More than 110 countries have committed to achieving carbon neutrality - which implies a balance between carbon emissions and the absorption of carbon from the atmosphere by carbon sinks - by 2050, a goal enshrined at the European Union level by a Green Pact for Europe.

This objective represents a first step in the hope of limiting global warming to 1.5 degrees by 2100, the objective advocated by the 2015 Paris Agreements.
However, if the States are the guarantors of the approach, the decarbonization of companies represents - among others - the cornerstone of the project.

A report by the Intergovernmental Panel on Climate Change (IPCC) in 2014 called "RCP scenario" has sounded the alarm on the need for companies to implement an eco-responsible policy.
Indeed, only one scenario, known as "RCP 2.6", makes it possible to contain global warming to less than 2 degrees by 2100. This scenario requires the combined efforts of a multitude of actors: from governments to businesses, civil society and the financial sector.

This is why companies have been committed to reducing greenhouse gases since 2015. On an international scale, the 500 companies with the highest emissions have set targets for reducing their carbon emissions.
However, only 11% of the 500 companies cited have a long-term target that is considered consistent with keeping global warming below 2°C.

At the national level, significant progress has also been made. Last December, at a summit at the Elysée Palace, the 40 companies of the CAC 40 committed to adopting a new standard to account for their CO2 emissions.

Beyond a real necessity to preserve the future, it is also a marketing tool of choice for these companies since 43% of the French consider that companies are among the major actors of sustainable development - according to a survey of the Institute of opinion and marketing studies in France and abroad (IFOP) of December 9, 2020.

However, this improvement needs to be put into perspective. A March 2021 report, commissioned by Mazars (an international consulting firm) from IFOP and conducted among 400 French company executives, established that only 52% of executives consider carbon neutrality a priority and that only 25% of them have actually committed or plan to commit to a carbon neutrality project. Only 16% have formalized a precise roadmap.

For Edwige Rey, Partner and Head of CSR & Sustainable Development at Mazars, this 16% figure is not surprising. Indeed, the study cited targeted few companies with more than 500 employees, which are the only ones required to publish a carbon footprint every four years since the Grenelle law.

Beyond this purely environmental dimension, the question of skills and information comes into play. Indeed, the same survey indicates that "67% of managers confide that they do not have sufficient knowledge of the tools and methodologies that would enable them to define, measure and therefore achieve a carbon neutrality strategy for their company.

Finally, the economic dimension is a determining factor: "48% of these same executives mention the need to implement a more incentive-based tax system.

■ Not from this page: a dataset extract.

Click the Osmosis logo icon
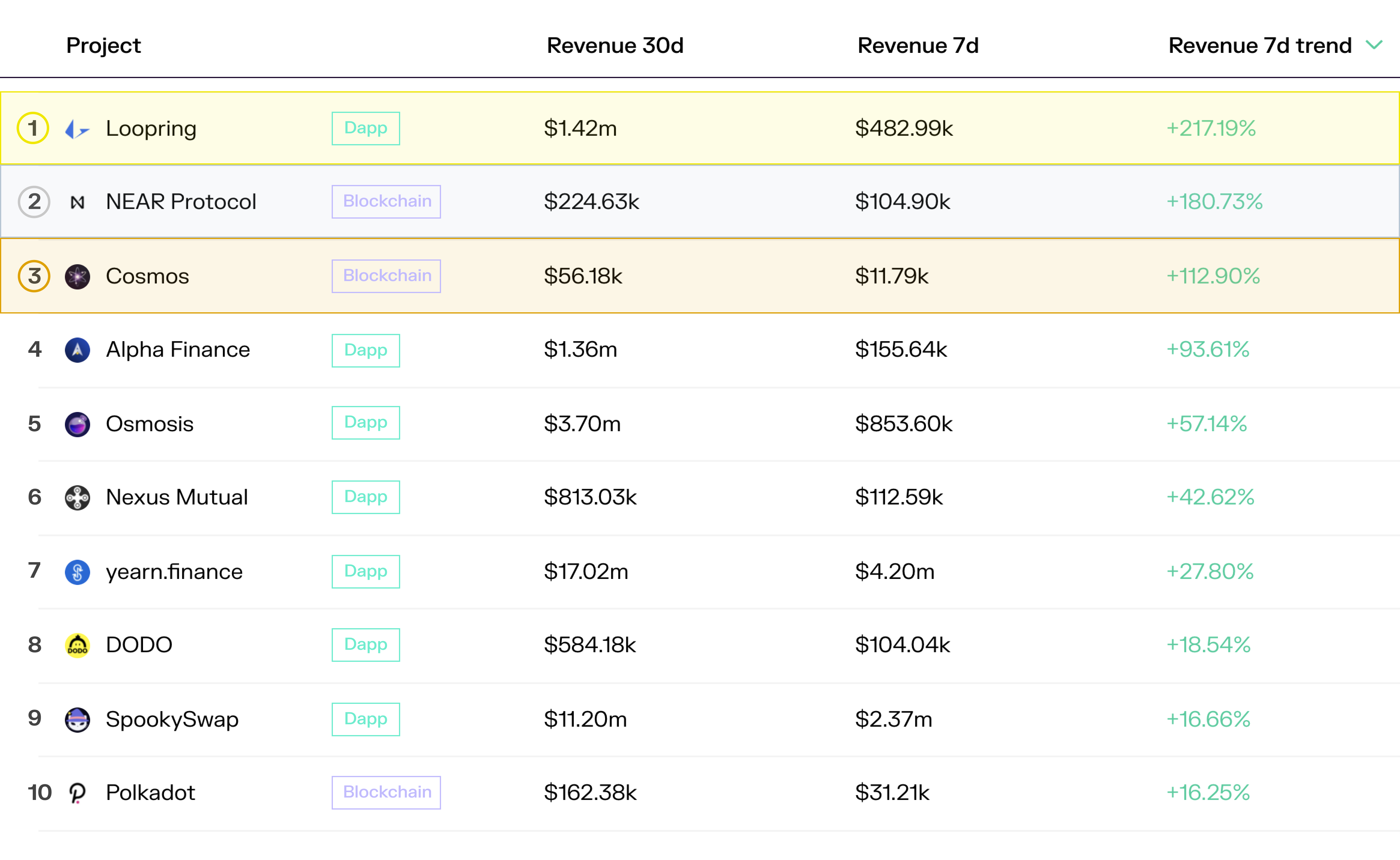Screen dimensions: 1400x860 (78, 425)
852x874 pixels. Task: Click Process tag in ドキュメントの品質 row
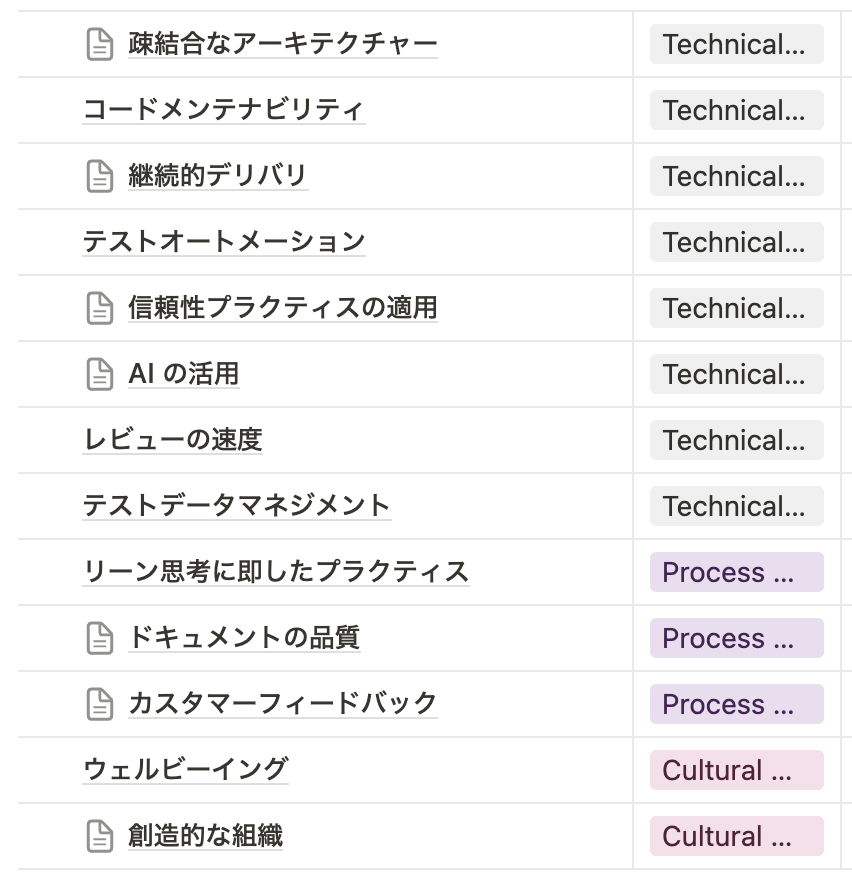736,639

The role of the State in supporting these companies is therefore fundamental:

- Through binding instruments on the one hand, such as the implementation of a "sustainable development" reporting for all companies regardless of their size, which would make them more accountable
- Through incentive instruments on the other hand, such as the reinforcement of eco-tax measures, responsible purchasing, customs barriers, refusal of access to the market for certain products or market mechanisms such as the carbon exchange, the cap on emissions trading systems.

All of these instruments, although already in place, are not necessarily known by all companies and the general public, and a vast information campaign on the part of public actors should be implemented.

A careful balance must be found to avoid the implementation of tools that encourage greenwashing (a misleading marketing method that consists of communicating to the public using the ecological argument).

For companies with public capital, the State is watching over them.
Indeed, the State shareholder, through the Ministry of Economy and Finance, has defined a charter on corporate social and environmental responsibility that it intends to enforce imperatively.

The charter states that: "Reducing greenhouse gas emissions in order to limit global warming to a maximum of 2° by the end of the century is not just another financial performance objective; it is an essential commitment that must be met because it is vital for us all.

Three main areas are targeted for the implementation of action plans:
The full integration of CSR into the raison d'être of Public Enterprises
The transition to a low-carbon economy and the reduction of the impact of the activities of public companies on the environment
Exemplarity as a responsible employer in the areas of gender diversity and non-discrimination.

The State shareholder, via its State Holdings Agency, intends to conduct rigorous monitoring based on measurable indicators and progress trajectories.

The awareness of companies, whether public or private, is real today, but too slow, as the IFOP statistics show. However, it is necessary, as Louis Schweitzer, former Chairman of the Renault group, rightly pointed out in 2005: "Sustainable development is neither a utopia nor even a challenge, but the condition for the survival of the market economy.